Blippar wants to making “blipping” — the act of scanning an object through the app — as habitual as opening Google Maps in a search for directions or opening Yelp for restaurant reviews.
Blippar is one of many commercial operations riding the image-recognition wave. Semiconductor company Qualcomm Inc. in San Diego already makes many of the chips that run mobile devices. It has also developed Vuforia, an image-recognition software platform for developers that underlies more than 15,000 apps with an augmented or virtual-reality component.
Neural networks, points out Tim McDonough, Qualcomm’s vice president of marketing, are able to accept feedback and learn new things.
“We call it cognitive computing, which is kind of a dorky term that makes you think of a person playing chess, but the basic idea is machines can learn, and they can make decisions based on what they learn,” McDonough said.
“You can train a computer to recognize images by giving it really large numbers of images to learn.”

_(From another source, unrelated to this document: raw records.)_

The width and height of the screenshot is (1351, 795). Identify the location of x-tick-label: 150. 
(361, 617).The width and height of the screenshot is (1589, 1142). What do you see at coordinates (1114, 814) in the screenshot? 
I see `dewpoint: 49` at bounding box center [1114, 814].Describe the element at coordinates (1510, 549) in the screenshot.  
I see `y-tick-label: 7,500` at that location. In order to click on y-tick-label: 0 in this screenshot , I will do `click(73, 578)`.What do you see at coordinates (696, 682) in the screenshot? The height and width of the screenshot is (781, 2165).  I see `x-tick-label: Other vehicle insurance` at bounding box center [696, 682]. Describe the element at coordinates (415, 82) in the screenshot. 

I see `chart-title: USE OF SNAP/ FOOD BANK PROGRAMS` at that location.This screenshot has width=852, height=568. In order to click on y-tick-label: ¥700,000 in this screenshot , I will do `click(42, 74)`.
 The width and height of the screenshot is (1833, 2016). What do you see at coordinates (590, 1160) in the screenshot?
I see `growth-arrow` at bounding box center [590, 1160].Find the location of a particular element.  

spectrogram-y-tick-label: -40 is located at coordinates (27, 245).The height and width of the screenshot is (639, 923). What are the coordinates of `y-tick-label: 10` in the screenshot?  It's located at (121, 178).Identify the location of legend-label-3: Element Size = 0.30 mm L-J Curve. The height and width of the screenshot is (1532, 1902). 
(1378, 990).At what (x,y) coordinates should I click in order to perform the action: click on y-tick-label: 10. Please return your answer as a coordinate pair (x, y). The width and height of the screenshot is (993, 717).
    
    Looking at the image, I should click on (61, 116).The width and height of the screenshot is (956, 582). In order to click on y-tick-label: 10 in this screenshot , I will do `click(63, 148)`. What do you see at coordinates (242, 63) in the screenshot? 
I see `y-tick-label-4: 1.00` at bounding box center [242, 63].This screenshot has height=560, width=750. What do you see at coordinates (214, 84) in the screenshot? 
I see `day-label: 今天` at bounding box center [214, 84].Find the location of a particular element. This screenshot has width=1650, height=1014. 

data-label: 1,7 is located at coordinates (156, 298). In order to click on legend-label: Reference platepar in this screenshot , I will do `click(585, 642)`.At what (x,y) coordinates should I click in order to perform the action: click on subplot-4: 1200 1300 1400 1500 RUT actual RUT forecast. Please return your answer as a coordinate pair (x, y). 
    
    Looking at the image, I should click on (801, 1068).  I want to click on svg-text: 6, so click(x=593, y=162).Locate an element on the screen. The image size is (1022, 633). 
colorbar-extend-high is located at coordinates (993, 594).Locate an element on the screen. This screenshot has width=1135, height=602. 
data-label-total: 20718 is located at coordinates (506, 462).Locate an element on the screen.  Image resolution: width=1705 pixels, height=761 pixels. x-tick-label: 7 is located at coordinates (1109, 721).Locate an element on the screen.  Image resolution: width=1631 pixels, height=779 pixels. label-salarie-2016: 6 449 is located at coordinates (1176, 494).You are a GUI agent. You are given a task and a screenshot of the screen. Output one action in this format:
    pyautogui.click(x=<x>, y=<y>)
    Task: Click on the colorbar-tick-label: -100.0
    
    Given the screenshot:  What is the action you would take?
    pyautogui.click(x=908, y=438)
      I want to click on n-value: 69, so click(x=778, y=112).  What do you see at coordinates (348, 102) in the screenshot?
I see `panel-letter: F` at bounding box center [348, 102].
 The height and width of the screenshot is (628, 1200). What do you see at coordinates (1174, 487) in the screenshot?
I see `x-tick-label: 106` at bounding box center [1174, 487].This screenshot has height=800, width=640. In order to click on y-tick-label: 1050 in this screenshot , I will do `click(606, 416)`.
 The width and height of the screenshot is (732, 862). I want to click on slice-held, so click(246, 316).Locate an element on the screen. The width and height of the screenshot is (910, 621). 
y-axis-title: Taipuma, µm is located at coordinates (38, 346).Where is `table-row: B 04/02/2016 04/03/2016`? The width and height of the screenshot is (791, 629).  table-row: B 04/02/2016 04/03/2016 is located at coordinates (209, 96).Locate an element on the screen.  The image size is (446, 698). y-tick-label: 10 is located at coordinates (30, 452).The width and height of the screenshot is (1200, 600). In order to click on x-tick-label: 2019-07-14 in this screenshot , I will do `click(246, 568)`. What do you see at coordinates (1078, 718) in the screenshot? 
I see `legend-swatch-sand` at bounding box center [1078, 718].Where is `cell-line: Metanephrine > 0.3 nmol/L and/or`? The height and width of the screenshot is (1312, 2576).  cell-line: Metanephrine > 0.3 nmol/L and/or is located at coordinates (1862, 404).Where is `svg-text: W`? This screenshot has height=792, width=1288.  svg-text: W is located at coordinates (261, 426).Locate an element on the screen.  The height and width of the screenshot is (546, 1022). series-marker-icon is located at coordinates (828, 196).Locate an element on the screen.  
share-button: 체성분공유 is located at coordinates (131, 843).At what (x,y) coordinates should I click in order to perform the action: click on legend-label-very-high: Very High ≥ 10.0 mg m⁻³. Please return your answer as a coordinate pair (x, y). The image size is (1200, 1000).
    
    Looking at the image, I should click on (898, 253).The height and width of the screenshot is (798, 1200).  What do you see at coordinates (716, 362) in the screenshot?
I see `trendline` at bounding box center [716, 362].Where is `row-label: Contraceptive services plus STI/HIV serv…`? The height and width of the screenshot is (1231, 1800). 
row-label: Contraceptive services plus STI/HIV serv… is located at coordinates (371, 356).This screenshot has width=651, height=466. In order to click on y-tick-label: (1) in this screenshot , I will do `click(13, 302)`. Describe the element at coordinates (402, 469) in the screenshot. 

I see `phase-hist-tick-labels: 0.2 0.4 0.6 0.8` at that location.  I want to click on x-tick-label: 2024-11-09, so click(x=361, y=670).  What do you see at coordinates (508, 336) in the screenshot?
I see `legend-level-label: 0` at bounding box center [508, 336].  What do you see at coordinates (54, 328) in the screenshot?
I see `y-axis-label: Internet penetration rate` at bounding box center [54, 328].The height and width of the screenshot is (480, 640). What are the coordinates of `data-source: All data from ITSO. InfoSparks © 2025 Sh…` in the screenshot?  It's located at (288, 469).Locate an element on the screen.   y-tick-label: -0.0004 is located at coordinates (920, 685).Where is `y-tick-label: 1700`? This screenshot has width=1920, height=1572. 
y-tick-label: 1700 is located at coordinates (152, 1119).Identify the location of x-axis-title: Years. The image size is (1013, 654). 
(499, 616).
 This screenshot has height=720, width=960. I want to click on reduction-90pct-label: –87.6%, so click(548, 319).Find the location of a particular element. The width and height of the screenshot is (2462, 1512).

Blippar’s image-recognition technology works in a similar way: A person feeds the computer large numbers of annotated images and, over time, the computer becomes more accurate at identifying what it sees. A computer may only need to see one image of a movie poster to be able to recognize that movie poster every time, but for other, more generic objects, it may need to see tens of thousands of images before it can identify a specific type of tree or breed of animal.
Advertising is an obvious use, with brands such as Lego, Pepsi and McDonald’s already finding ways to incorporate image recognition and augmented reality into their marketing materials.
Companies like Facebook are using facial-recognition technology to identify and tag people’s faces in photos.
The technology helps make driverless cars possible: Is that a person at the crosswalk or a lamppost?
Some of the possible uses are semi-comical. People wearing virtual-reality headsets, deeply immersed in pretend worlds, might not realize they’re about to trip over a real-life electrical cord. Machine eyes could pass the warning — or tell them that a stranger has just entered the room.
Jay Wright, vice president at Vuforia, has his own vision: He’d like to summon email to show up in his field of view, type by simply holding his fingers out in front of him and to never need to use a device with a screen.
“I think it’s on the five- to 10-year horizon,” he said.